# Self Mixing Paint Cans-Stirrrrred Never Shaken



## Dave S (Feb 24, 2011)

I have some samples of snap on Lids for one gallon cans I would like to get in the hands of some contractors who are interested. 

These new tools were designed for the DIY Painter as most pro's get their paint shaken when they buy it and it never lasts long enough in the can to need re-mixing. When you leave paint with the homeowner, with this high tech lid/mixer attached, it makes touch-ups a breeze. The painter can simply power mix for 15 seconds and never have to pry off a lid to return paint to a "factory mix" state.
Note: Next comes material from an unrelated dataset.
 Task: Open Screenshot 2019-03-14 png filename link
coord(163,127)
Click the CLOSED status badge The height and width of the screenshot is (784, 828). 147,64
Some guys attach their card to the lid so they get a call to come back and do more work after the homeowner has had so much fun power mixing.

Let me know if you're interested and I am happy to send you a few to try.

Thanks,

Dave


----------



## RCP (Apr 18, 2007)

Looks interesting, thanks for offering it to the members to try, I hope you get some good feedback!


----------



## NCPaint1 (Aug 6, 2009)

Post some pics Dave, or a short video of how they work


----------



## RCP (Apr 18, 2007)

There are some pics in his photo album, but a video would be cool!


----------



## Bender (Aug 10, 2008)

I think thats a brilliant idea Dave!


----------



## NCPaint1 (Aug 6, 2009)

RCP said:


> There are some pics in his photo album, but a video would be cool!
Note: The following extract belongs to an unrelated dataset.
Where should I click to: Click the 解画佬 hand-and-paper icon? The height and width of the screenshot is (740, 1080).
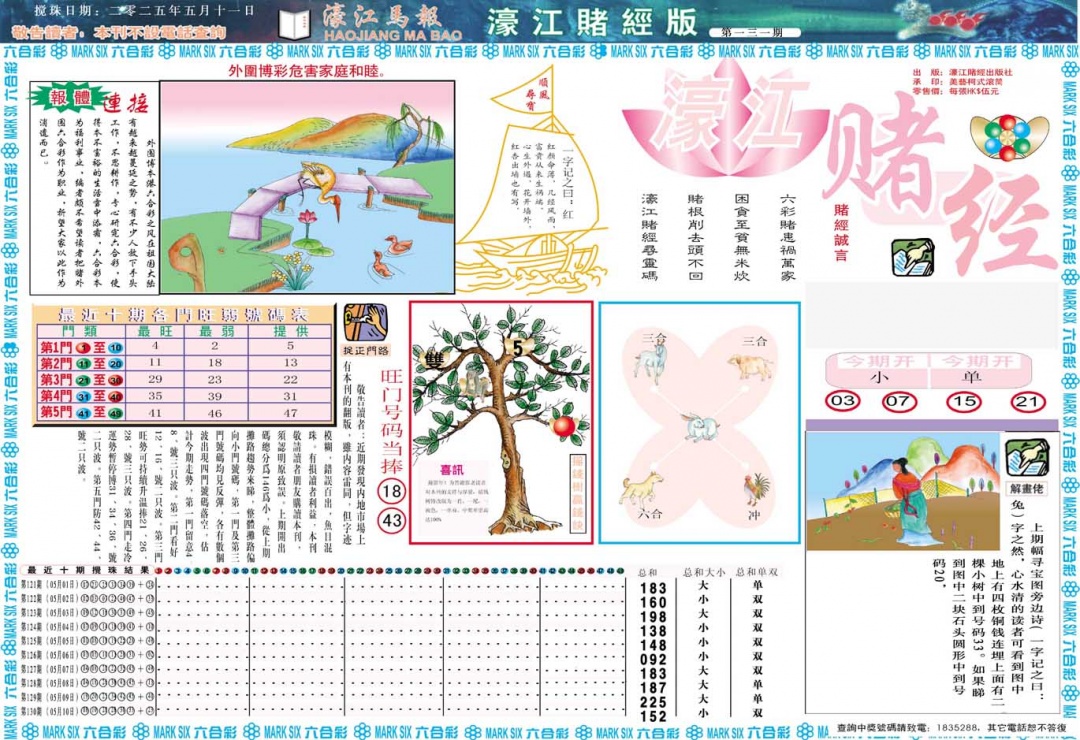(1025, 460)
I see now :wallbash: Thanks :thumbup:


----------



## ProWallGuy (Apr 7, 2007)

What is so hard about cracking open a can and stirring the paint? 
Reinvent the wheel anyone?


----------



## bikerboy (Sep 16, 2007)

I like the idea. If you wanna send a sample, thats cool.


----------



## ewingpainting.net (Jun 2, 2008)

I'm looking forward to getting mine, if I like I will try and sell it to my vendor. This could be great for mixing old paint together, and tinting. As you can turn it on and walk away while its mixing.


----------



## Bender (Aug 10, 2008)

ProWallGuy said:


> What is so hard about cracking open a can and stirring the paint?
> Reinvent the wheel anyone?


I'm lazy?


----------



## Dave S (Feb 24, 2011)

Hey ProWallGuy,

Thanks for the post. The easy part is cracking open the lid on your 2 year++ old can of paint for a touch-up and stirring it. The hard part is keeping all the dried up crud, rust and scuz from falling into your paint. Ever think about doing a touch up and starting 15 seconds later? Now you can.






ProWallGuy said:


> What is so hard about cracking open a can and stirring the paint?
> Reinvent the wheel anyone?


----------



## ewingpainting.net (Jun 2, 2008)

ProWallGuy said:


> What is so hard about cracking open a can and stirring the paint?
> Reinvent the wheel anyone?


I'm thinking of boxing 5ers, old paints. Or tinting, I don't think its intended for simple stirring paint before applications that a stir stick can do.


----------



## Bender (Aug 10, 2008)

I'd keep a few in my shop for mixing primers or deep tones that have sat around. Stir the paint, drop the mixer onto a gallon can of water, give it a quick spin to rinse. 
I like it:thumbsup:


----------



## Dave S (Feb 24, 2011)

Bender EIEIO!!!

You are ahead of the curve my friend. If using something other than waterbase, you can spin in mineral spirits, thinner, etc...Of course nothing flammable.


----------



## Dave S (Feb 24, 2011)

Just wanted to let you know that those of you who asked for samples should see them mid next week. Looking forward to hearing what you think.

Thanks,

Dave


----------



## daArch (Mar 15, 2008)

Hmmmmm,

The wallpaper prep coat I use stays in suspension for about 2 minutes. This would definitely be useful for me.

How do we get a sample?


----------



## Dave S (Feb 24, 2011)

Hi DaArch, 

If you hold the can up side down it will stay in suspension longer.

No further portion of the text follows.